* _주어진 정보_:

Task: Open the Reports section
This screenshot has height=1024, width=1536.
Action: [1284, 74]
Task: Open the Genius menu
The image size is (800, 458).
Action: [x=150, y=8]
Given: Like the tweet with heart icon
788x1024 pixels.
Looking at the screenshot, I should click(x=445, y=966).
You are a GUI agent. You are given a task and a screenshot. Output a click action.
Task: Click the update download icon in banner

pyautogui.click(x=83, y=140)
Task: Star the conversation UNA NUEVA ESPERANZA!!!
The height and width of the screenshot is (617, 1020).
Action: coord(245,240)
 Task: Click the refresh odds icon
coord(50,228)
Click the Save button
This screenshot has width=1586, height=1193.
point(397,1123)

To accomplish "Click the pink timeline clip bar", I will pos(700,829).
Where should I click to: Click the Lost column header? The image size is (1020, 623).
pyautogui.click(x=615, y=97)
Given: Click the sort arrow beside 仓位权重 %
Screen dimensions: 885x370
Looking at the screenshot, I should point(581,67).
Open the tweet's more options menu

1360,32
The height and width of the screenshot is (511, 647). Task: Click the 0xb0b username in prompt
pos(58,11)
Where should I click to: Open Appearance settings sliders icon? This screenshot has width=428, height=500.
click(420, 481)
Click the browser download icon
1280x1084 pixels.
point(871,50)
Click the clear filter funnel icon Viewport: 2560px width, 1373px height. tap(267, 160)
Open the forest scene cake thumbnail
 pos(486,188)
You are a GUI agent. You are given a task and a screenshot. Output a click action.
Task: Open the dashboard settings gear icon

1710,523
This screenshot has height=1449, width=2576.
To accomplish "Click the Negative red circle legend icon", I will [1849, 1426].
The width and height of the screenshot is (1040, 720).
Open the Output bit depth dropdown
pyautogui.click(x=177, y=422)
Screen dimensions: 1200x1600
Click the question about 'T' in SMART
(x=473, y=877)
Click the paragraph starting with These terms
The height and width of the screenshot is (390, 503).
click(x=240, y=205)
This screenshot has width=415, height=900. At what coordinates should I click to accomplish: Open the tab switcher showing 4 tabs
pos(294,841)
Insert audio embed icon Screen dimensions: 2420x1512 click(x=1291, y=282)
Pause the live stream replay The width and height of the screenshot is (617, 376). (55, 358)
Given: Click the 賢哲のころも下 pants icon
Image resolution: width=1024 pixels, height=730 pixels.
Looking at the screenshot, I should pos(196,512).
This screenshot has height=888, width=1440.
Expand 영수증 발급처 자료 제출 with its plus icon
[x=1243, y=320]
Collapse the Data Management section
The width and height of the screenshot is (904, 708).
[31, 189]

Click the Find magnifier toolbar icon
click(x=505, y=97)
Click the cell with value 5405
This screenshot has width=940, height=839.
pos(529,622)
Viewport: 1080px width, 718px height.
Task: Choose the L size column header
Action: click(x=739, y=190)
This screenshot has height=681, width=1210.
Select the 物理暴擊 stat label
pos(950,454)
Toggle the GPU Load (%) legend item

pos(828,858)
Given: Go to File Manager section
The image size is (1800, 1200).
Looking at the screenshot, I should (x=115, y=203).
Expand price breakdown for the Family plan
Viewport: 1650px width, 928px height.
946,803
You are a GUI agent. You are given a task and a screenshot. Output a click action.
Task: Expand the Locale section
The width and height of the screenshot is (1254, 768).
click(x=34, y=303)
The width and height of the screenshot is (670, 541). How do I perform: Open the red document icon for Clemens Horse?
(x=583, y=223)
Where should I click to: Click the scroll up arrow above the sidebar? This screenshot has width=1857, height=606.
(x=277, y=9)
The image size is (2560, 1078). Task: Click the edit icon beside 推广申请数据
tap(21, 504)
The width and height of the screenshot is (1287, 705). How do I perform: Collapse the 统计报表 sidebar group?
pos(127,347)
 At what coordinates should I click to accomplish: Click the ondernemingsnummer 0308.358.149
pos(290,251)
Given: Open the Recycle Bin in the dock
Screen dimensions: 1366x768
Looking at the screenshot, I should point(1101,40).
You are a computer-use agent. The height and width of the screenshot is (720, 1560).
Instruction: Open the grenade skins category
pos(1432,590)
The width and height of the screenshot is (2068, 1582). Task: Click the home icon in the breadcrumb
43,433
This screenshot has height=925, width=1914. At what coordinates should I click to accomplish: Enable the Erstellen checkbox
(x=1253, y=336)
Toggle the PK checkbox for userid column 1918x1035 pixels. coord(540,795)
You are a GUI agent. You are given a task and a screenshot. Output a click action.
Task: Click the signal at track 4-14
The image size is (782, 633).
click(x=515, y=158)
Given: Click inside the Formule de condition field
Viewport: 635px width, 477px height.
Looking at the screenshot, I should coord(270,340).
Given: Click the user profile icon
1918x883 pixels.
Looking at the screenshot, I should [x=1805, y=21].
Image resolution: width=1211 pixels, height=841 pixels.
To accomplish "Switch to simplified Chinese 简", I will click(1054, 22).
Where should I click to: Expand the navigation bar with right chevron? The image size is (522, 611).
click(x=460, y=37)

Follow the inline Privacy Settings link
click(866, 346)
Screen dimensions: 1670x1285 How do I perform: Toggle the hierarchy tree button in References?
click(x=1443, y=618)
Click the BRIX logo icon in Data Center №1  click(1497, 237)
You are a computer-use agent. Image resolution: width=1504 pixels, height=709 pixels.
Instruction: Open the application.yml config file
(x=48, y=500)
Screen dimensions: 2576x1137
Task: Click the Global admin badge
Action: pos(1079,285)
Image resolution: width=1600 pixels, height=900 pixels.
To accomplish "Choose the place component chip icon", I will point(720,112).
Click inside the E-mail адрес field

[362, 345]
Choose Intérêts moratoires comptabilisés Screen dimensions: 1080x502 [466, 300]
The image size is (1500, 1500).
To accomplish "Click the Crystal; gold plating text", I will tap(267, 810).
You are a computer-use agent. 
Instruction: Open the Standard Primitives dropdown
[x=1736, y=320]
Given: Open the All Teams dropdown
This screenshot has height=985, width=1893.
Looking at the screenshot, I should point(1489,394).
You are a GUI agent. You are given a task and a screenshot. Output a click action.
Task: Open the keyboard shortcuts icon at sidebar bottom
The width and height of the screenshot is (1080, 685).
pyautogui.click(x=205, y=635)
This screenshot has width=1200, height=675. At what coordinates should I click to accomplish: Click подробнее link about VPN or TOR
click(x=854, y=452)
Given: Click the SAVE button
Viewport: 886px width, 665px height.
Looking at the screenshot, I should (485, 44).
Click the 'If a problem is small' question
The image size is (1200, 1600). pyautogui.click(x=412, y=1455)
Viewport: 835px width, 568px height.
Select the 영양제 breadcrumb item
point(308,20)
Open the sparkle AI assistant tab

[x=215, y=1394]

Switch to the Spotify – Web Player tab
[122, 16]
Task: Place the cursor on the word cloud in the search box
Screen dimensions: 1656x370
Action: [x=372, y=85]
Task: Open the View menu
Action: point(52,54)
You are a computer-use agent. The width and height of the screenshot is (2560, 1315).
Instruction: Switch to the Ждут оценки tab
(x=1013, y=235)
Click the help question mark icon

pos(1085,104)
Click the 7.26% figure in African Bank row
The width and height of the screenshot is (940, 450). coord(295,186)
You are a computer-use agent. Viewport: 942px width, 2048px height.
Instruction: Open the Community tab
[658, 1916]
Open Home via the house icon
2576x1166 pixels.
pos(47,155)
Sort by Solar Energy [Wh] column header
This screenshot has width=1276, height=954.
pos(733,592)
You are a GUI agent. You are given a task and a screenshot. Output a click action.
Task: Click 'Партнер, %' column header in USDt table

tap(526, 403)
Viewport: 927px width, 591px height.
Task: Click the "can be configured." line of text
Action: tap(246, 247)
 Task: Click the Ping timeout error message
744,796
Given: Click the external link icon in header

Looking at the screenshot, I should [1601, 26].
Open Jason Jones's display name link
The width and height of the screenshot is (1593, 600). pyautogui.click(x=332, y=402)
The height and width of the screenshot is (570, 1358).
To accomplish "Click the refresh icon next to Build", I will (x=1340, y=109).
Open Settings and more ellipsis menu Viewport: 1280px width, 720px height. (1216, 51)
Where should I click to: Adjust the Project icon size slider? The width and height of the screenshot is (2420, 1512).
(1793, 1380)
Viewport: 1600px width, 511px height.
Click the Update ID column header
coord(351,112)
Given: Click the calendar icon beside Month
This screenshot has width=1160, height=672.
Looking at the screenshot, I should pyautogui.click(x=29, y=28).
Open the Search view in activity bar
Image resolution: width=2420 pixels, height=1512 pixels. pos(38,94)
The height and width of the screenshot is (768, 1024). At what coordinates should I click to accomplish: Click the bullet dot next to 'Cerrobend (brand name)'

* _수행할 작업_:
"This screenshot has height=888, width=1440." 문구가 있는 줄에서 시작해 "pos(290,251)" 문구가 있는 줄에서 끝나는 부분을 수정하세요. 그 범위의 줄들을 다시 쓰되 "sidebar" 대신 "side panel" 표현을 넣고, 나머지는 모두 그대로 두세요.

* _실습 결과_:
This screenshot has height=888, width=1440.
Expand 영수증 발급처 자료 제출 with its plus icon
[x=1243, y=320]
Collapse the Data Management section
The width and height of the screenshot is (904, 708).
[31, 189]

Click the Find magnifier toolbar icon
click(x=505, y=97)
Click the cell with value 5405
This screenshot has width=940, height=839.
pos(529,622)
Viewport: 1080px width, 718px height.
Task: Choose the L size column header
Action: click(x=739, y=190)
This screenshot has height=681, width=1210.
Select the 物理暴擊 stat label
pos(950,454)
Toggle the GPU Load (%) legend item

pos(828,858)
Given: Go to File Manager section
The image size is (1800, 1200).
Looking at the screenshot, I should (x=115, y=203).
Expand price breakdown for the Family plan
Viewport: 1650px width, 928px height.
946,803
You are a GUI agent. You are given a task and a screenshot. Output a click action.
Task: Expand the Locale section
The width and height of the screenshot is (1254, 768).
click(x=34, y=303)
The width and height of the screenshot is (670, 541). How do I perform: Open the red document icon for Clemens Horse?
(x=583, y=223)
Where should I click to: Click the scroll up arrow above the side panel? This screenshot has width=1857, height=606.
(x=277, y=9)
The image size is (2560, 1078). Task: Click the edit icon beside 推广申请数据
tap(21, 504)
The width and height of the screenshot is (1287, 705). How do I perform: Collapse the 统计报表 side panel group?
pos(127,347)
 At what coordinates should I click to accomplish: Click the ondernemingsnummer 0308.358.149
pos(290,251)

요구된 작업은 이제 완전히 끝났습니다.